▶ [PETIKAN TEKS]
------------------------------------

Jumat, 09 Januari 2015

Ilmu Sosial Dasar# (Task 7)

ILMU SOSIAL DASAR#
(Task 7)

Nama    :   Michael Surya A R
Kelas     :     1IA05
NPM      :    56414635

Tema:
DISKRIMINASI
&
ETNOSENTRISME


Description: https://blogger.googleusercontent.com/img/b/R29vZ2xl/AVvXsEjOfuqn71a0L52SNjWhMVmstorl_zDdYzuLp8U3cvyeQgWOJDlCmIJbiJxAYGKvUyTY88aYctFqoQfEwsKZCCfrbbzqF4jtNU1HZxNiVeAotK2w6_xiJtzFZmAPMKCnHI4HxBr8QEDtWTI/s1600/discrimination.jpgDiskriminasi merujuk kepada pelayanan yang tidak adil terhadap individu tertentu, di mana layanan ini dibuat berdasarkan karakteristik yang diwakili oleh individu tersebut. Diskriminasi merupakan suatu kejadian yang biasa dijumpai dalam masyarakat manusia, ini disebabkan karena kecenderungan manusian untuk membeda-bedakan yang lain.

Ketika seseorang diperlakukan secara tidak adil karena karakteristik suku, antargolongan, kelamin, ras, agama dan kepercayaan, aliran politik, kondisi fisik atau karateristik lain yang diduga merupakan dasar dari tindakan diskriminasi. Pelecehan dapat dianggap sebagai bentuk diskriminasi jika didasarkan pada ciri atau sifat yang diskriminatif.

Diskriminasi langsung, terjadi saat hukum, peraturan atau kebijakan jelas-jelas menyebutkan karakteristik tertentu, seperti jenis kelamin, ras, dan sebagainya, dan menghambat adanya peluang yang sama.

------------------------------------

▶ [DATA YANG DIBERIKAN]
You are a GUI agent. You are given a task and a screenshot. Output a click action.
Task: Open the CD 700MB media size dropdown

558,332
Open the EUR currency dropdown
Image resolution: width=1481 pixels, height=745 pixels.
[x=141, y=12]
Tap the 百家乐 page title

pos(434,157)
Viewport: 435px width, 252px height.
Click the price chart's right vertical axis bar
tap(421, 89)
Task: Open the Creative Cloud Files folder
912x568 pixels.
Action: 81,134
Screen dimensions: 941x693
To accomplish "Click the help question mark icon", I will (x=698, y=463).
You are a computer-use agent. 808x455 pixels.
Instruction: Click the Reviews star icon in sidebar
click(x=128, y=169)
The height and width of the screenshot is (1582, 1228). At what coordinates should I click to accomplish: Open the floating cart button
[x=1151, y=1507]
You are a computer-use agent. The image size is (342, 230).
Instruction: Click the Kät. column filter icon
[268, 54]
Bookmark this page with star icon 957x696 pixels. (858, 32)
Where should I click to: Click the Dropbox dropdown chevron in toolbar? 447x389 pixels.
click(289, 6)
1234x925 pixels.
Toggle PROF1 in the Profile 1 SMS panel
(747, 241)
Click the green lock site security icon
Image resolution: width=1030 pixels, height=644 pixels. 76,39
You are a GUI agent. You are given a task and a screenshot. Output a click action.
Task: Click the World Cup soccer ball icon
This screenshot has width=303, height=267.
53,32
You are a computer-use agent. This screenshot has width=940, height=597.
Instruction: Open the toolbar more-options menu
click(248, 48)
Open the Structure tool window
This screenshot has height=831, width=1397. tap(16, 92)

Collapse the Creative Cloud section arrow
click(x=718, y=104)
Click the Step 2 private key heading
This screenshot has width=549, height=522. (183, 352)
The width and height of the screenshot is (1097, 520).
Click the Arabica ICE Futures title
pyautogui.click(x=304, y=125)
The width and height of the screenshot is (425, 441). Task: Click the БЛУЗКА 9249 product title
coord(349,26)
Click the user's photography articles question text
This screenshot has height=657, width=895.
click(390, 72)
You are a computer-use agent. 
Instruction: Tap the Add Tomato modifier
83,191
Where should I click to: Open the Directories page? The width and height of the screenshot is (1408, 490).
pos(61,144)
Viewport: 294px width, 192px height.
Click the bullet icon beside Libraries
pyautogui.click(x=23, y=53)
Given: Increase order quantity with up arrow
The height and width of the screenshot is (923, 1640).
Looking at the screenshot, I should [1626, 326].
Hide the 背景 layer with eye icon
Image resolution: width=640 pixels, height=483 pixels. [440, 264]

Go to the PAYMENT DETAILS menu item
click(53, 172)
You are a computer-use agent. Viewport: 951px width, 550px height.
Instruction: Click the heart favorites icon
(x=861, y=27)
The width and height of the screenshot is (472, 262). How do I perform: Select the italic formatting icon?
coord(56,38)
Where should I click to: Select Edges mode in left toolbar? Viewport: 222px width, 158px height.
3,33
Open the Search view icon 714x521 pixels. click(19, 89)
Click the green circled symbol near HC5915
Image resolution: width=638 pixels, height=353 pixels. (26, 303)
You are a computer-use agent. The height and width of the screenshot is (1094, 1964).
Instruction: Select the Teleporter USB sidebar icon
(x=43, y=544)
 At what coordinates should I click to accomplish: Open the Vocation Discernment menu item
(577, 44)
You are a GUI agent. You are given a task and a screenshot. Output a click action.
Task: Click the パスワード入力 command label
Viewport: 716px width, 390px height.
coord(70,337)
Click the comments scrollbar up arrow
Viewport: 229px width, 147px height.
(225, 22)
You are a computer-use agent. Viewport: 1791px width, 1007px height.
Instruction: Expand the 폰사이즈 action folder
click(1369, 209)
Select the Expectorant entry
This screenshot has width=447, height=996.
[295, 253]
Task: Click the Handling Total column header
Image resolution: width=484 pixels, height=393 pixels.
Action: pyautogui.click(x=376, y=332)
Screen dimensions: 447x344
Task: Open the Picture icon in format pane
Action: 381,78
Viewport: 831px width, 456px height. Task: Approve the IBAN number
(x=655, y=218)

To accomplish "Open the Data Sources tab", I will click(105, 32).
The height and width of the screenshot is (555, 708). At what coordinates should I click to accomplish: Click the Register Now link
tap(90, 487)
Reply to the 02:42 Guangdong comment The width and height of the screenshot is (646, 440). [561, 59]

------------------------------------

▶ [SOAL UNTUK DIKERJAKAN]
Jawablah pertanyaan berikut berdasarkan teks tentang diskriminasi di atas.
(a) Kelas apa yang tercantum pada teks?
(b) Kapan pelecehan dapat dianggap sebagai bentuk diskriminasi?
(c) Kapan diskriminasi langsung terjadi?

▶ [JAWABAN TERTULIS]
(a) Kelas yang tercantum adalah 1IA05.
(b) Pelecehan dapat dianggap sebagai bentuk diskriminasi jika didasarkan pada ciri atau sifat yang diskriminatif.
(c) Diskriminasi langsung terjadi saat hukum, peraturan, atau kebijakan jelas-jelas menyebutkan karakteristik tertentu, seperti jenis kelamin dan ras, serta menghambat adanya peluang yang sama.